American physician (1903–1980)

Esther Silveus (January 14, 1903 – April 27, 1980) was an American radiologist and medical researcher based at the Lahey Clinic in Boston from 1942 to 1967.

== Early life and education ==
Silveus was born in Swissvale, Pennsylvania, near Pittsburgh, the daughter of John G. Silveus and Ura Malnor Williams Silveus. She completed teacher training at Slippery Rock State Normal School in 1921, and graduated from Bryn Mawr College in 1926, and earned her medical degree at the University of Pittsburgh in 1932. She was president of the Pittsburgh chapter of Zeta Phi, a medical sorority.

== Career ==
Silveus had a medical practice in Mercer, Pennsylvania after medical school. From 1939 to 1941, she served a residency in radiology at the Western Pennsylvania Hospital. She was chief of the x-ray department at Good Samaritan Hospital in Lebanon, Pennsylvania in 1941 and 1942, when male specialists were called away to serve in World War II.

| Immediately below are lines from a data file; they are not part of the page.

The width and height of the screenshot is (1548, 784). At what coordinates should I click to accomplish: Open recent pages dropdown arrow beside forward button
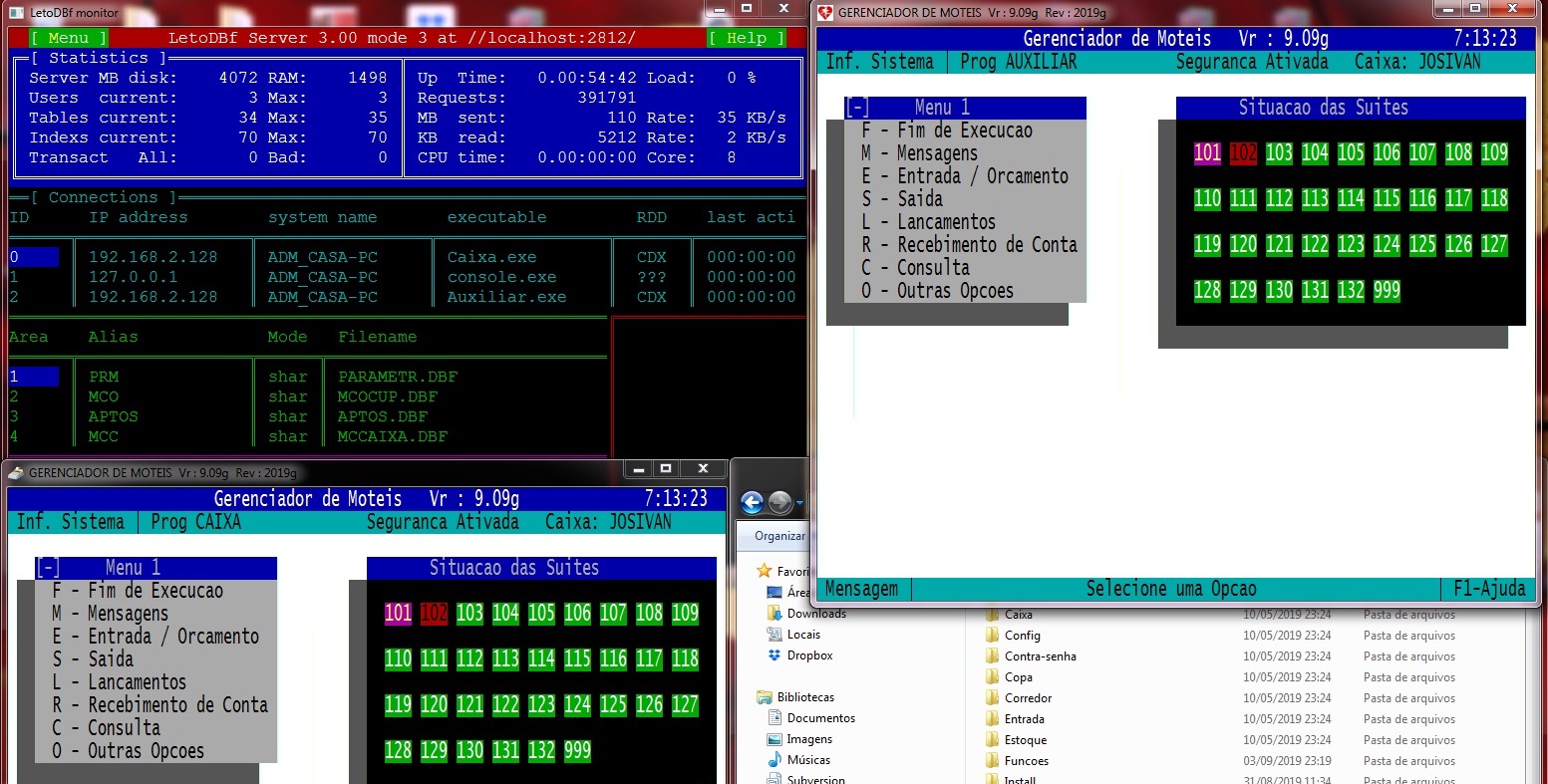click(x=799, y=504)
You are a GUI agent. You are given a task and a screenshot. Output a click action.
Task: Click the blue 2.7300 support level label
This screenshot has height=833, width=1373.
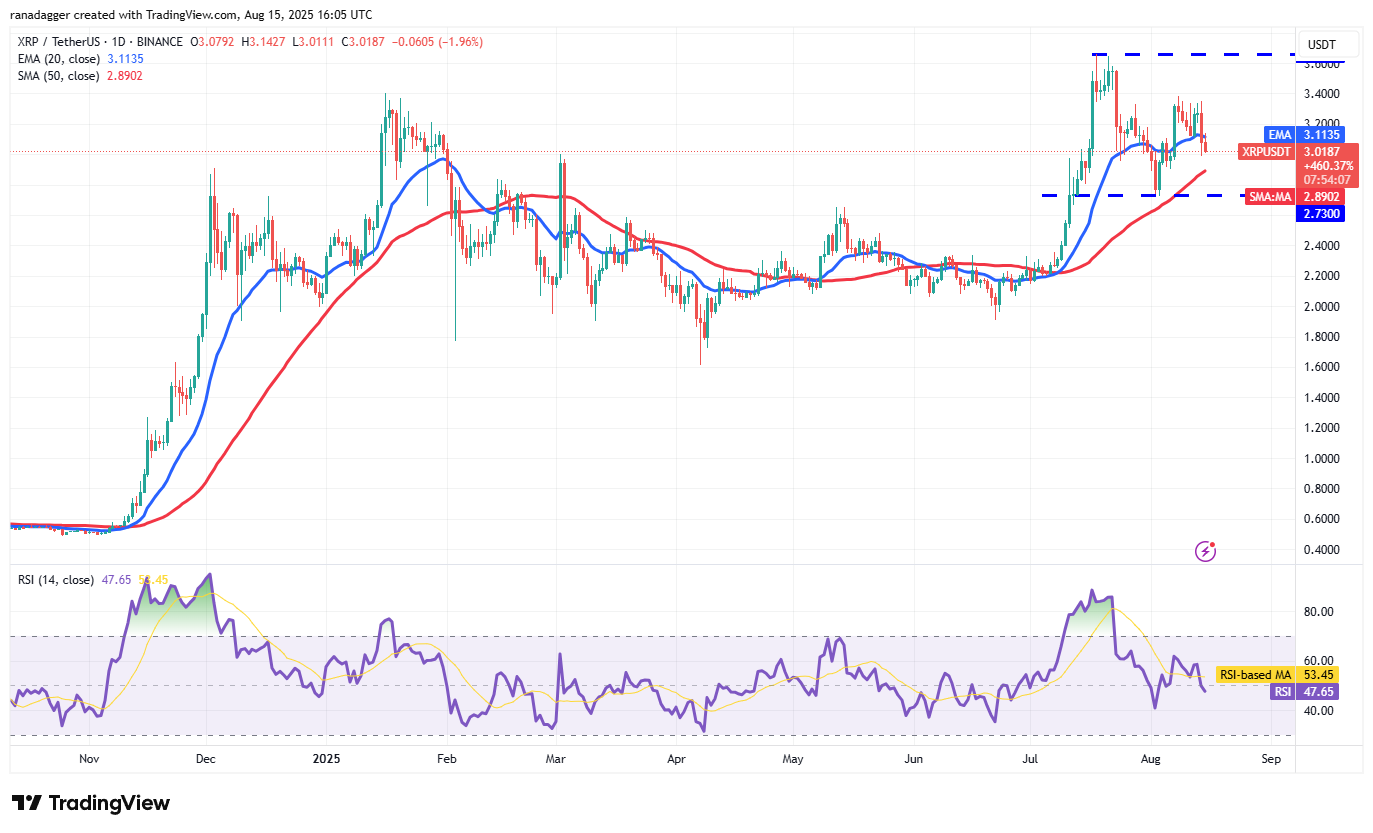tap(1322, 214)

In 1942 Silveus joined the Lahey Clinic in Boston, and continued there as a radiologist until her retirement in 1967. She had staff privileges at several Boston hospitals, and was president and secretary of the Boston chapter of the American Medical Women's Association. She was a member of the American College of Radiology and the Radiological Society of North America. In 1973, she was honored as an Outstanding Alumna of Slippery Rock State College.

== Publications ==
Silveus published her medical research in academic journals including Radiology, Surgical Clinics of North America, JAMA Internal Medicine, and The Journal of Clinical Investigation.

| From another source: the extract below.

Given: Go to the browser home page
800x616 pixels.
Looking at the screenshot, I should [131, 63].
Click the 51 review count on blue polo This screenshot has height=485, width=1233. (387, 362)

- "The protein content of the cerebrospinal fluid in myxedema" (1928, with Willard Owen Thompson, Phebe K. Thompson, and Mary Elizabeth Dailey)
- "The Cerebrospinal Fluid in Myxedema" (1929, with Willard Owen Thompson, Phebe K. Thompson, and Mary Elizabeth Dailey)
- "Benign mediastinal tumors; a report of six cases with analysis of diagnostic criteria and advocation of surgical removal" (1947, with Ralph Adams)
- "Esophageal and Gastric Varices, with Report of a Case" (1948, with Hugh F. Hare and F. A. Ruoff)
- "Roentgenologic Diagnosis of Pituitary Tumors" (1949, with Hugh F. Hare and Magnus I. Smedal)
- "Hysterosalpingography and Tubal Insufflation" (1956)
- "Late changes in spleen and liver due to thorotrast and their significance" (1958)

== Personal life ==
Esther Silveus married Elmer S. Carlson in 1948. They restored a farm in Groton, Massachusetts, and gave much of the farm's produce to her colleagues at the Lahey Clinic. She died at a hospital in Cambridge, Massachusetts in 1980, aged 77 years.